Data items
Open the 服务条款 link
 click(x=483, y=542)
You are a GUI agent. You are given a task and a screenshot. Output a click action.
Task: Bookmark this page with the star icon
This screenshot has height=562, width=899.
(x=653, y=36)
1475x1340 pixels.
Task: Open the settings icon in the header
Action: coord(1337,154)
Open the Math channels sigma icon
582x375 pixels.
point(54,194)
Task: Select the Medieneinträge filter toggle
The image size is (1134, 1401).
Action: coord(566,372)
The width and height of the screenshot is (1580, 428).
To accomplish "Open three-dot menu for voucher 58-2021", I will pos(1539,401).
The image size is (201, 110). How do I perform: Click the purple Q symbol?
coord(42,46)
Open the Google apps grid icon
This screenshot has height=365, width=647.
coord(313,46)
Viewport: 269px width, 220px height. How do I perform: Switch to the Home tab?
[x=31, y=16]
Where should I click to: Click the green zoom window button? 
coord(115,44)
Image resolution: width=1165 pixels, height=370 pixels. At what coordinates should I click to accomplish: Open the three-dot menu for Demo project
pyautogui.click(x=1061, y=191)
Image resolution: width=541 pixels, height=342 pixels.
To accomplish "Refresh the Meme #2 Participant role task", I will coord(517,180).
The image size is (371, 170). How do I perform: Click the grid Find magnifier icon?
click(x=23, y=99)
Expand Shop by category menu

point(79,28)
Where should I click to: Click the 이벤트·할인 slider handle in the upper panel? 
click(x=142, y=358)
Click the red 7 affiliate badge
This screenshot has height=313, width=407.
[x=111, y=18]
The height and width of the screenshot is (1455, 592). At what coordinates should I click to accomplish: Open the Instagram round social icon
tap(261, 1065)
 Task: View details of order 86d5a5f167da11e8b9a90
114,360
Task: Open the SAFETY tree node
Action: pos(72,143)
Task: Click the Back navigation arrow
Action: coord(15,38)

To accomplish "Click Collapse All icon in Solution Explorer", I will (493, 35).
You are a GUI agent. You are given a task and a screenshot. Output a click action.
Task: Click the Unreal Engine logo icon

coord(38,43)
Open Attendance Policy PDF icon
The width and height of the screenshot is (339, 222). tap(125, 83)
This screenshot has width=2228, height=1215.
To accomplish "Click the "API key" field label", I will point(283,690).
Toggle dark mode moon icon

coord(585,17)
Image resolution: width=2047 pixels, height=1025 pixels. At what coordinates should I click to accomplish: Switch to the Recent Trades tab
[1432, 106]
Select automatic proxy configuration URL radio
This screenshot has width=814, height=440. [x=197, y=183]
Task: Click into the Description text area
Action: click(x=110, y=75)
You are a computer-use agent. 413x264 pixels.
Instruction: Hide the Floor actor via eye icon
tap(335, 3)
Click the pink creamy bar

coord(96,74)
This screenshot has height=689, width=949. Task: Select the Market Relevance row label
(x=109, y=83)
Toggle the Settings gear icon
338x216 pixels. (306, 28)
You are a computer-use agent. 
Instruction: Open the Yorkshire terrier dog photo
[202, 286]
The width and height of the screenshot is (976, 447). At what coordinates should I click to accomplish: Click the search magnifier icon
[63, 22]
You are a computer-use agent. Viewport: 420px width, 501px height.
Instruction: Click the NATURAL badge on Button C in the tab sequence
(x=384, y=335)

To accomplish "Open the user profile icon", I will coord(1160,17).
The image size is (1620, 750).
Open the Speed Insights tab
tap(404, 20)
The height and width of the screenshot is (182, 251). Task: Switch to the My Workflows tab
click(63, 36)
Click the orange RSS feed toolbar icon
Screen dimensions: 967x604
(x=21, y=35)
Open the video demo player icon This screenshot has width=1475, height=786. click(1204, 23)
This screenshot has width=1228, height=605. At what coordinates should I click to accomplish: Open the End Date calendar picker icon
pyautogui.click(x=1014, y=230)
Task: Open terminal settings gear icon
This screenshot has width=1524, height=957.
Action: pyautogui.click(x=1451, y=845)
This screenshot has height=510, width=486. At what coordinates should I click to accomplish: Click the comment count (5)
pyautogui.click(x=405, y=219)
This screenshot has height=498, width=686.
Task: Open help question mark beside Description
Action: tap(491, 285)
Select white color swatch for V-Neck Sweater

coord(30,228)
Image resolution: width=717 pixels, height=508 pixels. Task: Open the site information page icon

*Exercise*
Arrange every line above as a Markdown table with two columns, Row and Line, where Row holds a running number and Line holds the text. Leave out any blank lines.

*In response*
| Row | Line |
|---|---|
| 1 | Open the 服务条款 link |
| 2 |  click(x=483, y=542) |
| 3 | You are a GUI agent. You are given a task and a screenshot. Output a click action. |
| 4 | Task: Bookmark this page with the star icon |
| 5 | This screenshot has height=562, width=899. |
| 6 | (x=653, y=36) |
| 7 | 1475x1340 pixels. |
| 8 | Task: Open the settings icon in the header |
| 9 | Action: coord(1337,154) |
| 10 | Open the Math channels sigma icon |
| 11 | 582x375 pixels. |
| 12 | point(54,194) |
| 13 | Task: Select the Medieneinträge filter toggle |
| 14 | The image size is (1134, 1401). |
| 15 | Action: coord(566,372) |
| 16 | The width and height of the screenshot is (1580, 428). |
| 17 | To accomplish "Open three-dot menu for voucher 58-2021", I will pos(1539,401). |
| 18 | The image size is (201, 110). How do I perform: Click the purple Q symbol? |
| 19 | coord(42,46) |
| 20 | Open the Google apps grid icon |
| 21 | This screenshot has height=365, width=647. |
| 22 | coord(313,46) |
| 23 | Viewport: 269px width, 220px height. How do I perform: Switch to the Home tab? |
| 24 | [x=31, y=16] |
| 25 | Where should I click to: Click the green zoom window button?  |
| 26 | coord(115,44) |
| 27 | Image resolution: width=1165 pixels, height=370 pixels. At what coordinates should I click to accomplish: Open the three-dot menu for Demo project |
| 28 | pyautogui.click(x=1061, y=191) |
| 29 | Image resolution: width=541 pixels, height=342 pixels. |
| 30 | To accomplish "Refresh the Meme #2 Participant role task", I will coord(517,180). |
| 31 | The image size is (371, 170). How do I perform: Click the grid Find magnifier icon? |
| 32 | click(x=23, y=99) |
| 33 | Expand Shop by category menu |
| 34 | point(79,28) |
| 35 | Where should I click to: Click the 이벤트·할인 slider handle in the upper panel?  |
| 36 | click(x=142, y=358) |
| 37 | Click the red 7 affiliate badge |
| 38 | This screenshot has height=313, width=407. |
| 39 | [x=111, y=18] |
| 40 | The height and width of the screenshot is (1455, 592). At what coordinates should I click to accomplish: Open the Instagram round social icon |
| 41 | tap(261, 1065) |
| 42 |  Task: View details of order 86d5a5f167da11e8b9a90 |
| 43 | 114,360 |
| 44 | Task: Open the SAFETY tree node |
| 45 | Action: pos(72,143) |
| 46 | Task: Click the Back navigation arrow |
| 47 | Action: coord(15,38) |
| 48 | To accomplish "Click Collapse All icon in Solution Explorer", I will (493, 35). |
| 49 | You are a GUI agent. You are given a task and a screenshot. Output a click action. |
| 50 | Task: Click the Unreal Engine logo icon |
| 51 | coord(38,43) |
| 52 | Open Attendance Policy PDF icon |
| 53 | The width and height of the screenshot is (339, 222). tap(125, 83) |
| 54 | This screenshot has width=2228, height=1215. |
| 55 | To accomplish "Click the "API key" field label", I will point(283,690). |
| 56 | Toggle dark mode moon icon |
| 57 | coord(585,17) |
| 58 | Image resolution: width=2047 pixels, height=1025 pixels. At what coordinates should I click to accomplish: Switch to the Recent Trades tab |
| 59 | [1432, 106] |
| 60 | Select automatic proxy configuration URL radio |
| 61 | This screenshot has width=814, height=440. [x=197, y=183] |
| 62 | Task: Click into the Description text area |
| 63 | Action: click(x=110, y=75) |
| 64 | You are a computer-use agent. 413x264 pixels. |
| 65 | Instruction: Hide the Floor actor via eye icon |
| 66 | tap(335, 3) |
| 67 | Click the pink creamy bar |
| 68 | coord(96,74) |
| 69 | This screenshot has height=689, width=949. Task: Select the Market Relevance row label |
| 70 | (x=109, y=83) |
| 71 | Toggle the Settings gear icon |
| 72 | 338x216 pixels. (306, 28) |
| 73 | You are a computer-use agent.  |
| 74 | Instruction: Open the Yorkshire terrier dog photo |
| 75 | [202, 286] |
| 76 | The width and height of the screenshot is (976, 447). At what coordinates should I click to accomplish: Click the search magnifier icon |
| 77 | [63, 22] |
| 78 | You are a computer-use agent. Viewport: 420px width, 501px height. |
| 79 | Instruction: Click the NATURAL badge on Button C in the tab sequence |
| 80 | (x=384, y=335) |
| 81 | To accomplish "Open the user profile icon", I will coord(1160,17). |
| 82 | The image size is (1620, 750). |
| 83 | Open the Speed Insights tab |
| 84 | tap(404, 20) |
| 85 | The height and width of the screenshot is (182, 251). Task: Switch to the My Workflows tab |
| 86 | click(63, 36) |
| 87 | Click the orange RSS feed toolbar icon |
| 88 | Screen dimensions: 967x604 |
| 89 | (x=21, y=35) |
| 90 | Open the video demo player icon This screenshot has width=1475, height=786. click(1204, 23) |
| 91 | This screenshot has width=1228, height=605. At what coordinates should I click to accomplish: Open the End Date calendar picker icon |
| 92 | pyautogui.click(x=1014, y=230) |
| 93 | Task: Open terminal settings gear icon |
| 94 | This screenshot has width=1524, height=957. |
| 95 | Action: pyautogui.click(x=1451, y=845) |
| 96 | This screenshot has height=510, width=486. At what coordinates should I click to accomplish: Click the comment count (5) |
| 97 | pyautogui.click(x=405, y=219) |
| 98 | This screenshot has height=498, width=686. |
| 99 | Task: Open help question mark beside Description |
| 100 | Action: tap(491, 285) |
| 101 | Select white color swatch for V-Neck Sweater |
| 102 | coord(30,228) |
| 103 | Image resolution: width=717 pixels, height=508 pixels. Task: Open the site information page icon |